AVVISI BONARI E IRREGOLARITÀ

Il D.L. n. 3/2021 sposta in avanti, dal 1° febbraio 2021 al 31 gennaio 2022, anziché dal 1° gennaio 2021 al 31 gennaio 2021, i termini per la notifica o messa a disposizione dei seguenti atti:

  • comunicazioni di cui agli articoli 36-bis e 36-ter, D.P.R. n. 600/1973;
  • comunicazioni di cui all’art. 54-bis, D.P.R. n. 633/1972;
  • inviti all’adempimento di cui all’art. 21-bis, D.L. n. 78/2010;
  • atti di accertamento dell’addizionale erariale della tassa automobilistica, di cui all’art. 23, comma 21, D.L. n. 98/2011;
  • atti di accertamento delle tasse automobilistiche di cui al T.U. 5 febbraio 1953 n. 39 e all’art. 5, D.L. n. 953/1982, limitatamente alle Regioni Friuli Venezia Giulia e Sardegna ai sensi dell’art. 17, comma 10, legge n. 449/1997;
  • atti di accertamento per omesso o tardivo versamento della tassa sulle concessioni governative per l’utilizzo di telefoni cellulari di cui alla Tariffa art. 21, D.P.R. n. 641/1972

NOTIFICA CARTELLE DI PAGAMENTO

Anche la proroga dei termini per la notifica delle cartelle di pagamento passa da 12 a 13 mesi.

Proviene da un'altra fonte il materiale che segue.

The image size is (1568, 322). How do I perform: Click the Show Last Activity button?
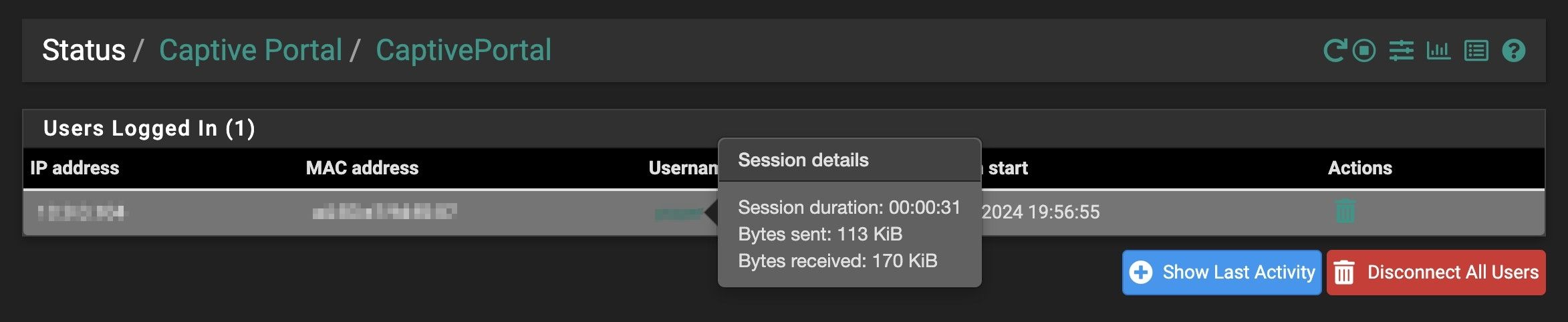tap(1222, 273)
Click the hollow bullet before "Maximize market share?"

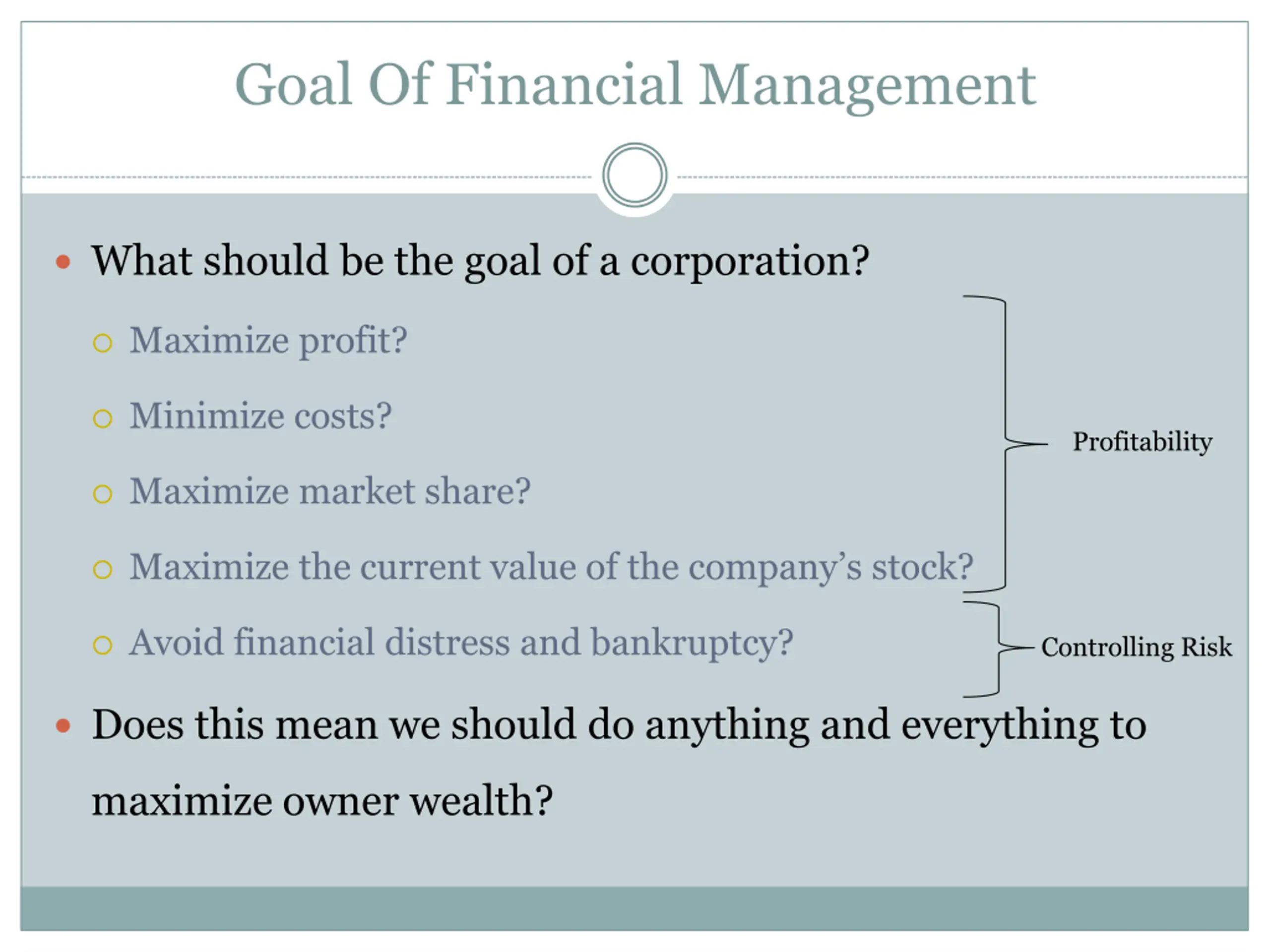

Quindi ad oggi, i termini di decadenza per la notificazione delle cartelle di pagamento sono prorogati di 13 mesi (non più 12) relativamente:

  • alle dichiarazioni presentate nell’anno 2018, per le somme che risultano dovute a seguito dell’attività di liquidazione prevista dagli articoli 36-bis, D.P.R. n. 600/1973 e 54-bis, D.P.R. n. 633/1972 alle dichiarazioni dei sostituti d’imposta presentate nell’anno 2017, per le somme che risultano dovute ai sensi degli articoli 19 e 20 TUIR;
  • alle dichiarazioni presentate negli anni 2017 e 2018, per le somme che risultano dovute a seguito dell’attività di controllo formale prevista dall’art. 36-ter, D.P.R. n. 600/1973.

SOSPENSIONE PIGNORAMENTI

Il D.L. n. 3/2021 proroga il termine di sospensione dei pignoramenti dell’Agente della riscossione su stipendi e pensioni; fino al 31 gennaio 2021, le somme oggetto di pignoramento non devono essere sottoposte ad alcun vincolo di indisponibilità e il soggetto terzo pignorato deve renderle fruibili al debitore; ciò anche in presenza di assegnazione già disposta dal giudice dell’esecuzione.

Cessati gli effetti della sospensione, e quindi a decorrere dal 1° febbraio 2021, riprenderanno ad operare gli obblighi imposti al soggetto terzo debitore (e quindi la necessità di rendere indisponibili le somme oggetto di pignoramento e di versamento all’Agente della riscossione fino alla concorrenza del debito).